THE PROBLEM — Echo, word for word, the part of the crypto premium report below starting with "- Stablecoin debiasing" and going on through "(DefiLlama stablecoin prices)".

SELECTED TEXT —
# Tutorial: Crypto Premium Regime Gating Final Report

This notebook is the final storytelling surface for the hiring project.
It demonstrates:

- Stablecoin debiasing (`BTCUSDC` vs `BTCUSDT` synthetic premium)
- Robust filtering + regime gating + optional Hawkes contagion gating
- Dedicated on-chain validation feed (DefiLlama stablecoin prices)
- Ablation ladder (`debias_only`, `+robust`, `+regime`, `+hawkes`)


## 1. Setup


In [None]:
import sys
from pathlib import Path
import pandas as pd
import matplotlib.pyplot as plt
from IPython.display import display, Image

def find_repo_root(start: Path) -> Path:
    for candidate in (start, *start.parents):
        if (candidate / '.git').exists():
            return candidate
    return start

ROOT = find_repo_root(Path.cwd().resolve())
if str(ROOT) not in sys.path:
    sys.path.append(str(ROOT))

from src.pipeline import load_config, load_price_matrix, run_pipeline


## 2. Episode Inventory and Metrics Snapshot


In [None]:
EPISODES = {
    'bybit_usdc_depeg_2023': 'Bybit spot - USDC depeg (2023-03-10 to 2023-03-11)',
    'okx_usdc_depeg_2023': 'OKX futures - USDC depeg (2023-03-10 to 2023-03-11)',
    'yen_unwind_2024_binance': 'Binance futures - Yen unwind (2024-08-05 to 2024-08-06)',
    'yen_followthrough_2024_binance': 'Binance futures - Follow-through (2024-08-07 to 2024-08-08)',
    'march_vol_2024_binance': 'Binance futures - March volatility (2024-03-12 to 2024-03-13)',
}

rows = []
for episode_id, label in EPISODES.items():
    metrics_path = ROOT / 'reports' / 'episodes' / episode_id / 'tables' / 'metrics.csv'
    if not metrics_path.exists():
        continue
    metrics = pd.read_csv(metrics_path, index_col=0)

DATASET EXCERPTS —
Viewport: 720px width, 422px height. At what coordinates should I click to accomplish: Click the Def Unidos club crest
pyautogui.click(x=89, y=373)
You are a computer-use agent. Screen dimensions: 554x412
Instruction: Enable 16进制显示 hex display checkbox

* * *

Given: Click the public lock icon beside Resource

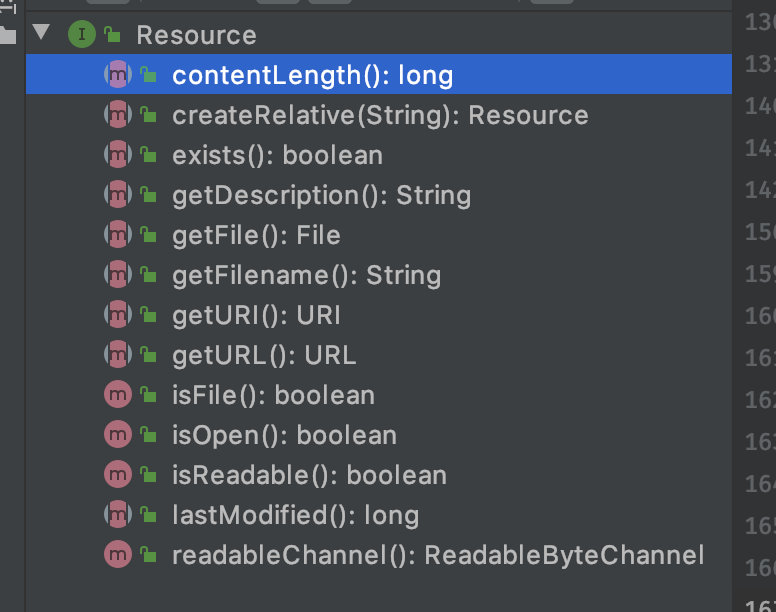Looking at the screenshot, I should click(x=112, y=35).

...

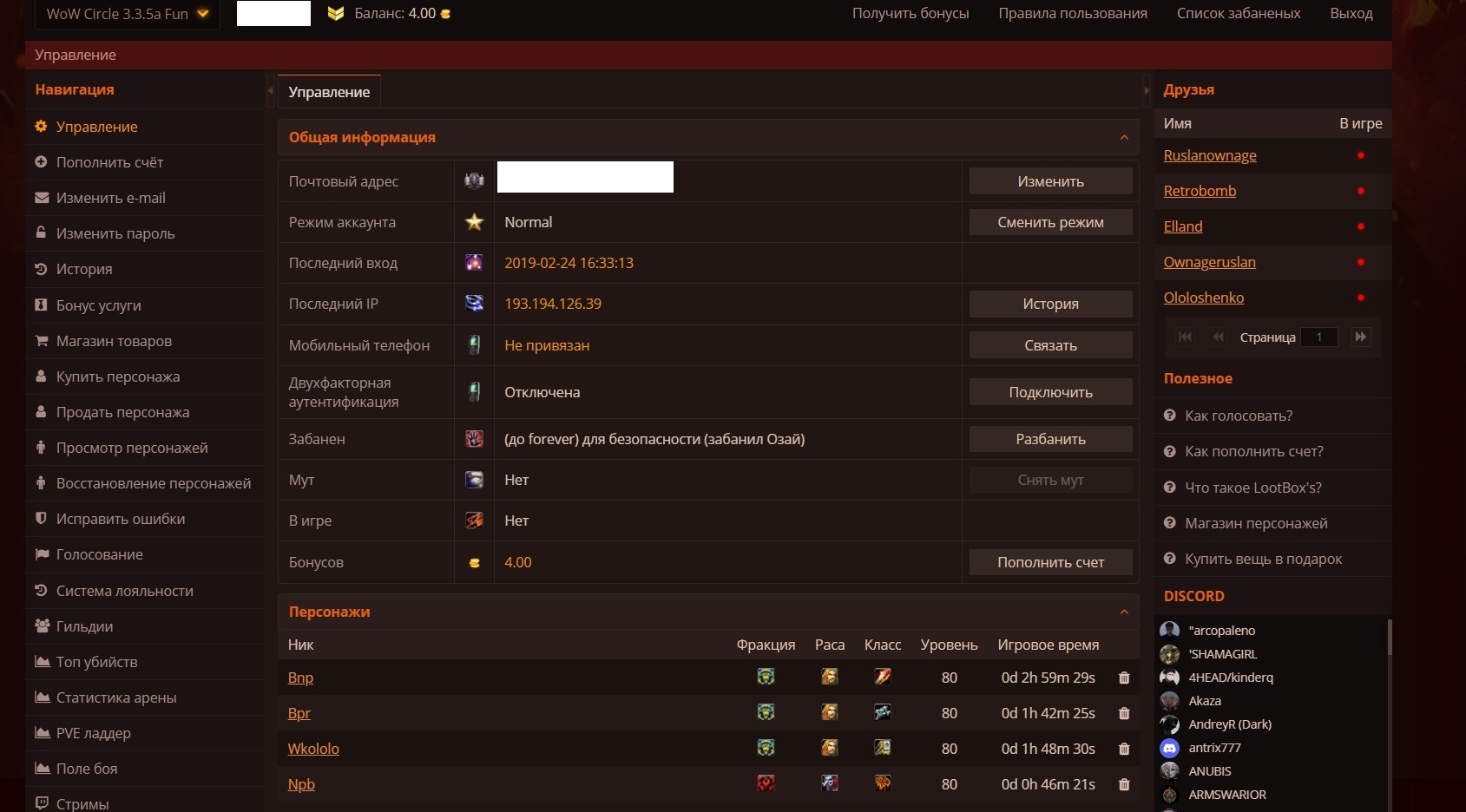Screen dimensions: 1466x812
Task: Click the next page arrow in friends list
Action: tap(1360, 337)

EXERCISE RESULT —
- Stablecoin debiasing (`BTCUSDC` vs `BTCUSDT` synthetic premium)
- Robust filtering + regime gating + optional Hawkes contagion gating
- Dedicated on-chain validation feed (DefiLlama stablecoin prices)